It's difficult not to love this movie. Even after you realize there is barely a plot and some of the most boring sequences in film history, you're just waiting for those cute white boys to put on those little shorts to run in slow motion. It's definitely the biggest precursor to Baywatch. It is a film that also answers that age old question; who is faster? Christians or Jews? And now I have the added pleasure of living where they filmed most of that film; lovely St. Andrews.
I don't know about you, but neither of the protagonists that compete against each other were particularly attractive to me. One was a little too ginger for me, and the other's had a Stretch Armstrong look to him. And then the heavens opened and Lord Andrew Lindsay (Nigel Havers) comes on the screen. He's funny, witty, rich, and fast as hell. And as he runs, those long blonde locks feather behind him almost poetically. Those eyes, those gams, those buns of steel. He's a one-man cinema-orgasm.
|Nigel Havers as Lord Lindsay is on the right.|
Ok back on track. I know this was supposedly a very serious film, it won Academy Awards, it was based on a true story, blah blah blah...we all know exactly what we paid our attention too. All of that man sweat in little white undie shorts. Add some Vangelis to that formula and you've got yourself a hit. It was the very beginning of those 80's sports films that were meant to be so inspiring and make you want to be a better athlete, thereby becoming a more complete person, but really all it inspired me to do is rub one out.
We ladies like our sweaty men within a historical context, but we do want to objectify them every few minutes or so, and that was the beauty of Chariots of Fire. There is a scene of some people in the middle of a serious discussion, a scene where they all wear tails and hats and sip champagne making British jokes that no one really gets, and then they go running. Cut to, more serious stuff, a church scene, a talk about how important the race is, and then they go running again. They have to practice, practice, practice, and the less clothes they do it in the better. Lets face it, they weren't going win a race in sweatpants.

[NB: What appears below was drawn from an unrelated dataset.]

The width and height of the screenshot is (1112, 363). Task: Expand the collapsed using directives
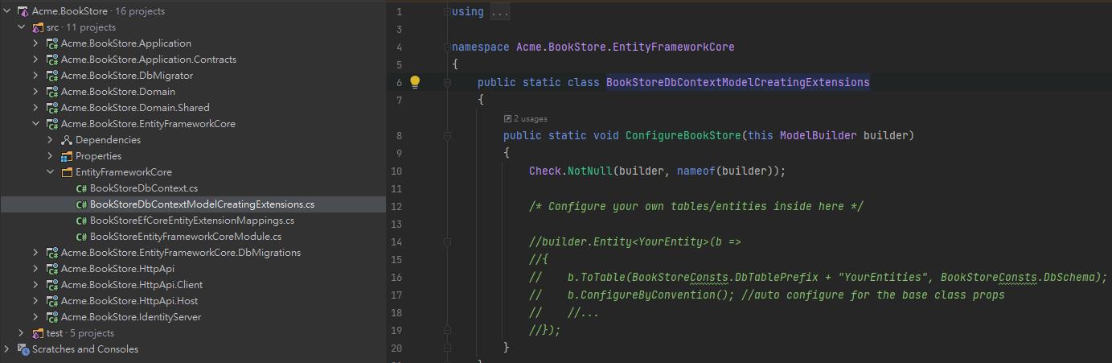click(x=499, y=12)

This is one of those films, that you put yourself in. You gave yourself a back story, a swanky 1920's outfit, and made yourself some kind of social rebel who doesn't play by anyone else's rules. This is refreshing to Lord Lindsay and he is quickly intrigued because he's not used to women like that. And one day it's raining, and you don't have your umbrella, and you slip and fall and you see a hand extended towards your face, offering to help you up, and all of a sudden the fact that you're soaking wet and freezing doesn't seem relevant anymore. Lindsay takes you to his you know...castle (I guess, he's a lord, I can't imagine he lives in the dorms) and gives you a change of clothes that his sister left there last time she was visiting and makes you a cup of tea. And then the two of you do it in front of the fireplace. But the next morning you wake up and he's gone, because he's back on the beach...running. No? Was it just me? That was elaborate.
There's something about films like that, with a large cast of young British men that are just a little too proper, sophisticated, in their sweater vests and cravats that you just really yearn to yank into a closet and completely corrupt.
I honestly can't even remember who wins in the end. Does it really matter? Nope.